His eyes, they were weary,
He was tired of running,
But the law was behind him and catching up fast.’
Being a string short didn’t seem to deter her.
‘I’m persistent, Erinna.’
‘Pissed, you mean.’
‘Nowhere near enough.’ He stroked his jaw. ‘Look, if it’s the women after the shows—’
‘Oh, for heaven’s sakes, Skyles, I know they’re just conquests and don’t mean a damn thing.’
Anger flushed his craggy face. ‘Is that what you think? That I shag ’em to prove myself to the lads?’
‘What, then?’ she asked, but she was talking to herself. Stiff with anger, the Buffoon had stormed off.
*
Claudia, who had been observing the exchange from the gallery, swept down the stairs.
‘My compliments on your black eye,’ she told Caspar. ‘In fact, I think it’s the best shiner I’ve seen since my cook’s wife caught him in bed with her sister.’
‘My motto, dear lady, is that if one has something, one should have only the very best.’ He leaned forward and lowered his voice to a conspiratorial whisper. ‘I also possess a magnificentious bruise on my hip bone, if only you would care to verify the matter?’
‘Thanks, but it would only get me overexcited and compromise my widowed status.’ Claudia brushed away the feather of his turban from where it was tickling her ear. ‘Is Ion back yet?’
‘Misfortunately, madam, he is,’ the little man intoned solemnly. ‘Jupiter returned two hours ago in the highest of dudgeon and the lowest of temper, and is growling like a bear with two sore heads. My advice
, dear lady, is not to approach the grizzly for a while.’ He affected a mock injury. ‘Those of us who tried have been severely mauled.’
‘What’s eating the moody sod, anyway?’ Jemima asked.
‘He’th thulked before, but never like thith,’ Hermione said.
‘One can only pray he comes out of it in the next hour,’ Caspar added miserably. ‘Before our talented company launches into a full—and I might add final—dress rehearsal.’
‘He normally comes out of his sulks quickly, then?’ Claudia asked.
The company exchanged glances among each other and shrugged. ‘We’ve no idea,’ Periander said. ‘Most of us only met up in Frascati. Ion joined us then, too.’
Frascati was of no interest to Claudia. She had business waiting down in the storeroom. But as she ducked under Jupiter’s platform to Olympus, she could hear Skyles apologizing to Erinna under the stairs.
‘About those conquests,’ he said. ‘I know you’ll think I’ve spent the last ten minutes trying to come up with a better explanation—’
For the first time since she arrived in this house, Erinna’s expression hardened. ‘You don’t know one damn thing about what I think,’ she snapped.
Catching Claudia’s eye as she stomped off, Skyles winked. She thought it was probably the hardest bit of acting he’d done in his life.
*
‘Leonides.’ Claudia beckoned her steward over. ‘Post my bodyguard at both exits,’ she said, ‘and have two of the biggest, burliest slaves stand guard beside them.’
‘Now, madam?’
Claudia nodded. ‘Until further notice, no one leaves this house without my permission.’
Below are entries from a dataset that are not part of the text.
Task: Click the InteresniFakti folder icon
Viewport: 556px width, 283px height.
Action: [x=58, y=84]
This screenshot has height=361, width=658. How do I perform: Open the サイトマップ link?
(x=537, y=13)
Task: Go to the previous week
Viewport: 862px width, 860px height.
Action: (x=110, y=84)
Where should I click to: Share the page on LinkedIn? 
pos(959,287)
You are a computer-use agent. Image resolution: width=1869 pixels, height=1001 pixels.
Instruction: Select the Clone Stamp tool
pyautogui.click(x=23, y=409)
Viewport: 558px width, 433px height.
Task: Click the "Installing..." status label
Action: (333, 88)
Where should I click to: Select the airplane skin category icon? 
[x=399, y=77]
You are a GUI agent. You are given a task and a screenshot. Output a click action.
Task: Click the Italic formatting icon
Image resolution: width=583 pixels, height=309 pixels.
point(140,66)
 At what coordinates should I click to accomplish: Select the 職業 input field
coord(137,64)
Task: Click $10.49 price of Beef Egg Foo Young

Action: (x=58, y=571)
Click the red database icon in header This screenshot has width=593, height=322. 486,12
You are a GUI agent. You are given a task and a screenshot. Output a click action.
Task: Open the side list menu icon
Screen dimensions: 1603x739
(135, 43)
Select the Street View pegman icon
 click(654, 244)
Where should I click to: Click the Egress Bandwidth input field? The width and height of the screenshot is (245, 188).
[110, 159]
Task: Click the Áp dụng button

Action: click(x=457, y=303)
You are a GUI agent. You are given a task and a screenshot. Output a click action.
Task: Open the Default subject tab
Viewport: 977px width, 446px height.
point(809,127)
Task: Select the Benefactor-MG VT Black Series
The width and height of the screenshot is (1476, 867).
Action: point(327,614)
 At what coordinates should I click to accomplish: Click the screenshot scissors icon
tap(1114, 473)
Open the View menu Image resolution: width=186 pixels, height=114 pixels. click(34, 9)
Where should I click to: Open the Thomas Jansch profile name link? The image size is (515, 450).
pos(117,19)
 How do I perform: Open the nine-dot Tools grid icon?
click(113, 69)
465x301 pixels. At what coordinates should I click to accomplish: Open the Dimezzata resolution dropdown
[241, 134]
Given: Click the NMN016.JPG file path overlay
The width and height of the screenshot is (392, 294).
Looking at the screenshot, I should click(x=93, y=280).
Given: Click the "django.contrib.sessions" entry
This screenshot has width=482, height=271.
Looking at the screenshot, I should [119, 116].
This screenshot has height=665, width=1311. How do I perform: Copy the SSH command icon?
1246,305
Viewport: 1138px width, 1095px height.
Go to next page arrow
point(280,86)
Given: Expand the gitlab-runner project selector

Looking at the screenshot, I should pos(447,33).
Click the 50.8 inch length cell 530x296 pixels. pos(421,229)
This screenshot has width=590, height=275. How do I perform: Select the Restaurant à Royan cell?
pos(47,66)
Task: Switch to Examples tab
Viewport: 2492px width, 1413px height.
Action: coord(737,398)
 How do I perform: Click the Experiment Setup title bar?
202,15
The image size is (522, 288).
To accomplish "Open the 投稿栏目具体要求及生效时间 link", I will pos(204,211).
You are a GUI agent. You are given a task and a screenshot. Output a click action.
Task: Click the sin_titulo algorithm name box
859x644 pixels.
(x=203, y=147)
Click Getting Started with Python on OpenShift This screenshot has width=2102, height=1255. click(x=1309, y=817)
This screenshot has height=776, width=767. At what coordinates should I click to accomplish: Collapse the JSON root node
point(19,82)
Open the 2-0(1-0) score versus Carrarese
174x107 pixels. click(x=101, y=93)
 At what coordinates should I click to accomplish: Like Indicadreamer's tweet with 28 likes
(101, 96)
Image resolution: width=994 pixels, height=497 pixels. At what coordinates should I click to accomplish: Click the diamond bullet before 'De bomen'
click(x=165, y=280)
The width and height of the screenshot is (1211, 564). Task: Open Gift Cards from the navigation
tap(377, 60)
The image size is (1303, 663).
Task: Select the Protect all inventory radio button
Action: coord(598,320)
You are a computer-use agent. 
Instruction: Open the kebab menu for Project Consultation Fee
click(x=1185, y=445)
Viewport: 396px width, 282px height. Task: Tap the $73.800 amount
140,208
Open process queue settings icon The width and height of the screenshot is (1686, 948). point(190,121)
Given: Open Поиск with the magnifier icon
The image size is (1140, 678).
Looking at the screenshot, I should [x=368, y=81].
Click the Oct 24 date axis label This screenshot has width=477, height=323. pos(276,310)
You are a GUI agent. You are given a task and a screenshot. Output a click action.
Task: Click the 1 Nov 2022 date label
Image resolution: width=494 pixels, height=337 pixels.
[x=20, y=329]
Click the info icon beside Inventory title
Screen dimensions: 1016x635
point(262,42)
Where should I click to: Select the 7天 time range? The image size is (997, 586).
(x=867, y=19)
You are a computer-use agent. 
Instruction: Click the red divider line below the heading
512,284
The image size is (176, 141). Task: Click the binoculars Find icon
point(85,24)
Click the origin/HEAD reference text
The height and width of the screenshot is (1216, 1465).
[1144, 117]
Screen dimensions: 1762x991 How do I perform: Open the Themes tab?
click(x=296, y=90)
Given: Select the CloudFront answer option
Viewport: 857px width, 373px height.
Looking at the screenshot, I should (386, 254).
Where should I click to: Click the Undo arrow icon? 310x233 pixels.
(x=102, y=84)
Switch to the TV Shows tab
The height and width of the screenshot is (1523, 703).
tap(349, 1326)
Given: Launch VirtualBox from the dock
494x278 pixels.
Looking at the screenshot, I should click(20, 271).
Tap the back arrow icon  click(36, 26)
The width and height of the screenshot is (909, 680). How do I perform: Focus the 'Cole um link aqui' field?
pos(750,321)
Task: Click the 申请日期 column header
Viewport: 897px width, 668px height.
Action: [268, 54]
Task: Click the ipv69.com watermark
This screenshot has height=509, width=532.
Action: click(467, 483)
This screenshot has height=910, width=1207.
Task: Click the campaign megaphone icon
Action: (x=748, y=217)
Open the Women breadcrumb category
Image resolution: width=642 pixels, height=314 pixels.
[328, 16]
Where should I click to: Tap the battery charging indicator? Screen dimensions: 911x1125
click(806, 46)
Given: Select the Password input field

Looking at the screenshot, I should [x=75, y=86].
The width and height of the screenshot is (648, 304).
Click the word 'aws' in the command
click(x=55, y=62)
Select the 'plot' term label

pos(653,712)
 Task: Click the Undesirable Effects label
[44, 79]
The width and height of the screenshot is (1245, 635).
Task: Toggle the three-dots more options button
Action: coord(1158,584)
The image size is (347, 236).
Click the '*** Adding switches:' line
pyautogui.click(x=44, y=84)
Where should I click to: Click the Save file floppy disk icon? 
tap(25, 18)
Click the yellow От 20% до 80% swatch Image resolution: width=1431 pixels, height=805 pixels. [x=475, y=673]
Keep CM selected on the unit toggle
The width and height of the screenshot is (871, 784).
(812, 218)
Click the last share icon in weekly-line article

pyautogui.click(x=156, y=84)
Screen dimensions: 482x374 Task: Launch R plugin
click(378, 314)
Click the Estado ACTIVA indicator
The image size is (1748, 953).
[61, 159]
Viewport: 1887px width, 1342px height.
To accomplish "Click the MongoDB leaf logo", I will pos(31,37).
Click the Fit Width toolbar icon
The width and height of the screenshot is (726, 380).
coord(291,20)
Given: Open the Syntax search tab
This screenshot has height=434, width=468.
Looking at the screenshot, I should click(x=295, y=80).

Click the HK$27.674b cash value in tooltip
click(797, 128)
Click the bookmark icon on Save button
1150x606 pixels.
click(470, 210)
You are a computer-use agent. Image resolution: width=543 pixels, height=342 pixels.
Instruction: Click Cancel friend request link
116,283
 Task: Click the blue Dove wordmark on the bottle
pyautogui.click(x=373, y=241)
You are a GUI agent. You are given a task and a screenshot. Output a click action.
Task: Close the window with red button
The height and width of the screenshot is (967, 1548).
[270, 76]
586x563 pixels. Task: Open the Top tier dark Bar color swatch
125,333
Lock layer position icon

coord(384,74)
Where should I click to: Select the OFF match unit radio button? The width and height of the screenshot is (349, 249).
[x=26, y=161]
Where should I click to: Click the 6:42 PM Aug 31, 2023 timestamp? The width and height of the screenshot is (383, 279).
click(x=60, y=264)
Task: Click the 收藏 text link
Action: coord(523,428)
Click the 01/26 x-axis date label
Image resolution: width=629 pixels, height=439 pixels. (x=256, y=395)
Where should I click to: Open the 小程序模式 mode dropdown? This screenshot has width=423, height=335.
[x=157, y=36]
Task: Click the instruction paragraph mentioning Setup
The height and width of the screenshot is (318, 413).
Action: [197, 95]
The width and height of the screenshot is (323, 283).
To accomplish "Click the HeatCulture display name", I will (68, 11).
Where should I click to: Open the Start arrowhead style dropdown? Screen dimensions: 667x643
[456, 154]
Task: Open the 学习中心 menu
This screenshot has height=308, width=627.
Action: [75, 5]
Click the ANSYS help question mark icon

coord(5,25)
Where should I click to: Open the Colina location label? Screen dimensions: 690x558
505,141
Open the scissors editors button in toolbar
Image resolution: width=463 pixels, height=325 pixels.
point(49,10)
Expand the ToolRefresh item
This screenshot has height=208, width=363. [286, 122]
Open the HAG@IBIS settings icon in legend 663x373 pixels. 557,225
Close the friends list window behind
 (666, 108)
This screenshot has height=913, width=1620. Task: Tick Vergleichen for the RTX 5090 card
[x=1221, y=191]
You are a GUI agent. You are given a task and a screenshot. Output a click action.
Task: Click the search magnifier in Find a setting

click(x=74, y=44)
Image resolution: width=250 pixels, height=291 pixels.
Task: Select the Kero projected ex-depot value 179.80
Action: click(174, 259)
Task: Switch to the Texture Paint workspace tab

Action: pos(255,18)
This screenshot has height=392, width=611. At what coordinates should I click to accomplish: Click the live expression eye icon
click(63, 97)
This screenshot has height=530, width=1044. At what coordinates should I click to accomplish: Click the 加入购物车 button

‘But suppose you’re not here?’
‘Then, Leonides, they don’t leave at all.’
*
With so many things happening at once, there was one crucial factor that Claudia had overlooked. Captain Moschus’s personal hygiene. Dear Diana, if anything was guaranteed to turn the olive oil in the storeroom sour, it was three days in an overcrowded jail. Rancid wasn’t the word.